Come il venditore di frutta tunisino che con il suo sacrificio diede inizio alle intifade arabe di cui quella siriana è solo l’ultimo (per ora) più cruento episodio, anche Kofi Annan si «immola» simbolicamente per smuovere i due fronti affinché trovino un punto di intesa.
Anche se formalmente è a loro che muove le critiche più dure, gli interlocutori cui si rivolge non sono Assad e i ribelli, i duellanti di questa tragedia sempre più grandguignolesca, ma i loro padrini internazionali: Russia e Cina da un lato e le potenze occidentali dall’altro. È al Consiglio di Sicurezza, oltre che al Segretario Generale Ban Ki-moon che Kofi Annan risponde, del resto, e ha visto troppe crisi internazionali quando era lui a occupare lo scranno più alto del Palazzo di Vetro per non sapere che il gioco dei veti incrociati e del rimpiattino condito da accuse reciproche può durare in eterno. Bosnia docet. Con la scelta di queste plateali dimissioni, da inviato speciale dell’Onu in Siria, Kofi Annan invia due messaggi distinti. Alla Russia (e alla Cina) manda a dire che continuare a ragionare come se il mondo fosse tornato all’800, in cui il principio di sovranità e il suo corollario della non ingerenza regnavano incontrastati, è una pura follia: che la storia forse condannerà ma che il futuro farà probabilmente pagare a chi vi si abbarbica. Agli occidentali lancia una corposa accusa di ipocrisia: ma come, fino a ieri Assad non era un capo di Stato decisivo per la stabilità del Levante? Chissà, forse rivive le stesse sensazioni che precedettero l’inizio della guerra contro Saddam Hussein nel 2003: un pezzo da galera, senza dubbio, eppure per molto tempo blandito e corteggiato dalle potenze occidentali.
La soluzione diplomatica riceve dunque un fiero colpo. Eppure non c’è alle viste nulla di meno probabile di un intervento militare sotto l’egida dell’Onu. Sia Assad sia i ribelli sono ancora convinti di poter regolare per conto proprio la vicenda. E il fatto, tragico, è che hanno ragione. E comunque a nessuno dei contendenti può interessare uno stallo garantito da una forza di interposizione. Lo scenario che si profilerebbe di fronte all’invio di truppe nell’area sarebbe da incubo, con la guerra che si svolge casa per casa a Damasco come ad Aleppo, ad Hama… qualcosa che ricorderebbe molto di più la battaglia per Falluja, nel triangolo sunnita iracheno, che l’intervento in Kosovo o in Libia. Oltretutto, un qualunque intervento esterno non farebbe che accelerare la «cattiva internazionalizzazione» del conflitto, quel contagio che già ora si fatica a tenere a freno.

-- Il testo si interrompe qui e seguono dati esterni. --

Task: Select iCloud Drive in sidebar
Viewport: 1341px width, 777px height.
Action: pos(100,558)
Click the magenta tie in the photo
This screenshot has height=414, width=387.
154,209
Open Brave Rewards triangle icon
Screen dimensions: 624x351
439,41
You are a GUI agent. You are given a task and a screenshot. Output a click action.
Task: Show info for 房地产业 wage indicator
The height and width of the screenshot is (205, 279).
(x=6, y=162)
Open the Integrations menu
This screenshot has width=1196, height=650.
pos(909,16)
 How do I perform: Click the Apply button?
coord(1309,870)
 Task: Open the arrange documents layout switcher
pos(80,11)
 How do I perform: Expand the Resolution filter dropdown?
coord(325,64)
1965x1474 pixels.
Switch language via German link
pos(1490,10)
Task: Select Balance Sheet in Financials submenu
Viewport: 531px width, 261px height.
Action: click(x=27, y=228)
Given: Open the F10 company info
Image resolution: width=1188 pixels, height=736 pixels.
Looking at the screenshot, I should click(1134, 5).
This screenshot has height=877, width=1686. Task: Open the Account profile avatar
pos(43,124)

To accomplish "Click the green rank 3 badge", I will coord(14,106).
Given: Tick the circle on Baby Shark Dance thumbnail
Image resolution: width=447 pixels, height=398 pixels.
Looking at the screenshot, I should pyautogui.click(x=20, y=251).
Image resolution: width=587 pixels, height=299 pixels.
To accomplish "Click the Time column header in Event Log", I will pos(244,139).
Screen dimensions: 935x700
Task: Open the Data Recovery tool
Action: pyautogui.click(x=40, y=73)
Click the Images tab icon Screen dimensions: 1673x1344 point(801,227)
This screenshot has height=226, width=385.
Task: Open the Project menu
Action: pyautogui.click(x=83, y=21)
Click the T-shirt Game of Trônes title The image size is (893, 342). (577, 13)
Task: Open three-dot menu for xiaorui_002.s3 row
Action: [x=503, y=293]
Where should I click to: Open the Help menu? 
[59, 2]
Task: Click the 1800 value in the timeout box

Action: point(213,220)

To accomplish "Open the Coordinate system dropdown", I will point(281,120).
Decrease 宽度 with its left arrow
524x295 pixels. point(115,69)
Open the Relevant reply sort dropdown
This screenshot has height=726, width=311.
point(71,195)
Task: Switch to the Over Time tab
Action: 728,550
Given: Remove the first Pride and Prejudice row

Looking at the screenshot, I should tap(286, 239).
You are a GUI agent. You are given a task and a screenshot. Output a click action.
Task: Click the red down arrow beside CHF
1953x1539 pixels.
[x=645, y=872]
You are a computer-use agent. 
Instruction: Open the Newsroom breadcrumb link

A Tripoli, nel Libano settentrionale, sciiti e sunniti locali si stanno sparando addosso da settimane, mentre si fanno insistenti le voci di un coinvolgimento delle milizie di Hezbollah negli scontri in Siria e il loro capo Nasrallah rilascia dichiarazioni dissennate. Nel frattempo le frontiere turca e giordana hanno già registrato i primi morti, l’Iran ha formalmente dichiarato che non consentirà che la Siria sia occupata da forze straniere e Israele ha il dito poggiato sempre più nervosamente sul grilletto. Insomma, 17.000 morti in 17 mesi sono un numero enorme, ma un intervento esterno rischia di farne raddoppiare il numero in poche settimane.
Quel poco che si può fare è lavorare affinché le defezioni dei vertici del regime aumentino fino al punto da provocarne la caduta o per lo meno la fuga di Assad. Ma le fucilazioni dei sostenitori del rais ad opera dei ribelli (le cui immagini han fatto il giro del mondo in questi giorni) non incoraggiano certo i quadri intermedi a seguire l’esempio degli alti papaveri. La cosa certa è che, avanti di questo passo, la Siria cesserà presto di esistere e non è neppure detto che non si possa arrivare a una situazione di endemica «guerra civile a bassa intensità» con la spartizione di fatto del Paese in diversi potentati resi religiosamente omogenei con la violenza, come accadde in certe fasi della lunga guerra civile libanese. Si dovesse malauguratamente giungere a un simile esito, le grandi potenze potrebbero decidersi a operare uno sforzo congiunto pur di mettere in sicurezza l’arsenale non convenzionale siriano: distruggendolo, recuperandolo, comprandolo… e non sarebbe comunque né facile né indolore.